Considering how much I love all things two wheels, it was a bit shocking to see a recent press release come across my newsfeed whereby Pierer Mobility (parent to KTM) announced they were pulling 2024 guidance. For those who don’t follow financial markets, when a company cancels guidance and basically says “we don’t know what is going to happen” its almost always very bad. This got me curious and gave way to spending a few hours analyzing the companies most recent earnings releases and presentations. I posted my findings on a popular dirt bike forum, but in the spirit of trying to capture more on my blog, here is the post in its raw and unedited form.

As posted here (VitalMX)
…Its cool to see so many people interested in the business and equities side of the two-wheeled industry. Few thoughts if anyone cares…
First, knowing the product or sport is often very different than knowing the business and underlying economic drivers. Everyone on Vital knows the sport incredibly well, but probably hasn’t spent a ton of time studying equity markets, debt markets and how monetary policy plays into all of this. (and why should you!? Its boring) The reason I mention this is its probably best to take this from a perspective of “learning” than a perspective of “knowing”. I say this as a person who has spent over a decade around finance, equity markets and technology…and I can’t make any snap judgement looking at one KPI or earnings report. You have to be willing to take some time to peel the proverbial onion. This is especially the case in the European companies where there is a lot more nuance, opaqueness, currency conversion, and overall strangeness not found in US companies.
Those interested in the underlying health of the business and what challenges lay in front of them, this part is for you. If I were to jump in and consult directly for the company, here is what I’d be recommending.
Revenue, Debt and Cash Flow Crisis: The company has three major concerns right now. First, revenue is falling and debt levels have doubled to EUR 1.469B as cash flow has turned starkly negative at (EUR615M). Digging into this a little deeper, it looks like capex is responsible for 1/3 of this whereas operations is responsible for the other 2/3s. Worth noting, I cannot find what the terms were on the new debt the company took on, but I’m sure its not great (8%+).

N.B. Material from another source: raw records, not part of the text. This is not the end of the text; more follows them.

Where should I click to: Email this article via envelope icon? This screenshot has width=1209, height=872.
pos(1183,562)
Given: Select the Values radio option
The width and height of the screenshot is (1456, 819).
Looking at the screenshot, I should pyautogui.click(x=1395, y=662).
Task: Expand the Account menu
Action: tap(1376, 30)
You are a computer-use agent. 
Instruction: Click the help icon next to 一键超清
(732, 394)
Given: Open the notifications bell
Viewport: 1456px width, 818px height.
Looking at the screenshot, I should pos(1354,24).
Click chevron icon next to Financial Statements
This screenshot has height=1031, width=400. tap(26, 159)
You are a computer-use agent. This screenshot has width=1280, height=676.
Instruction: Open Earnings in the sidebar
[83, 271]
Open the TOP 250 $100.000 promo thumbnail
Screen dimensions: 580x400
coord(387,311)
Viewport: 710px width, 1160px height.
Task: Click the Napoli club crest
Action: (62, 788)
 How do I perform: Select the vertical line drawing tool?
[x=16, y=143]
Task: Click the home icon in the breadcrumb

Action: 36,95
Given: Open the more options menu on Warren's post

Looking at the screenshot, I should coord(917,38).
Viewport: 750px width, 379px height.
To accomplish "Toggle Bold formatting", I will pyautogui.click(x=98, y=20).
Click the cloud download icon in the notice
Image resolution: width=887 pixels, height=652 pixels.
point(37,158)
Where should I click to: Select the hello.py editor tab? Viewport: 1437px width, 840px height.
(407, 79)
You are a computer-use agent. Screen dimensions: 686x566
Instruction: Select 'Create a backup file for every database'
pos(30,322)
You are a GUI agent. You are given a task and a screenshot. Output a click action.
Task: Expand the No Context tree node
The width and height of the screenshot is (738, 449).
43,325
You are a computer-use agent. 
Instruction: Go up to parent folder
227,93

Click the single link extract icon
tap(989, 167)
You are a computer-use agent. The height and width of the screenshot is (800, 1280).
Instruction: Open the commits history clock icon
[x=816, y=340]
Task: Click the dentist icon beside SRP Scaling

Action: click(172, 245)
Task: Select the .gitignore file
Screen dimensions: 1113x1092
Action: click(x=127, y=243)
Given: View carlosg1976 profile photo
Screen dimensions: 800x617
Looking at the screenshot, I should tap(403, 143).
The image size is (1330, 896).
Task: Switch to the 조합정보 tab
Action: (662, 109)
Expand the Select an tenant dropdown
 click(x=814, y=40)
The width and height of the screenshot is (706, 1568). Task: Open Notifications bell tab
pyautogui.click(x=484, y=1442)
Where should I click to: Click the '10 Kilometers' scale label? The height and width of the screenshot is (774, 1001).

On the demand side of things, we’ve seen a huge taper off from COVID to now. This is made worse by higher interest rates, especially when it comes to more expensive purchases and discretionary spending.
Recommendations: If I were CFO, which I honestly feel I could be considering how asleep at the wheel their current CFO has been, here is what I’d do. I recognize this is coming from an American who doesn’t have to deal with the same labor laws and regulatory environment as someone has to deal with in Europe. This is not in hierarchal order.
1) Cut capex to minimum levels. Invest in the bare minimum until you right the ship from a cashflow perspective.
2) Layoffs I know this sucks, but cost control is everything, especially as demand is in the toilet.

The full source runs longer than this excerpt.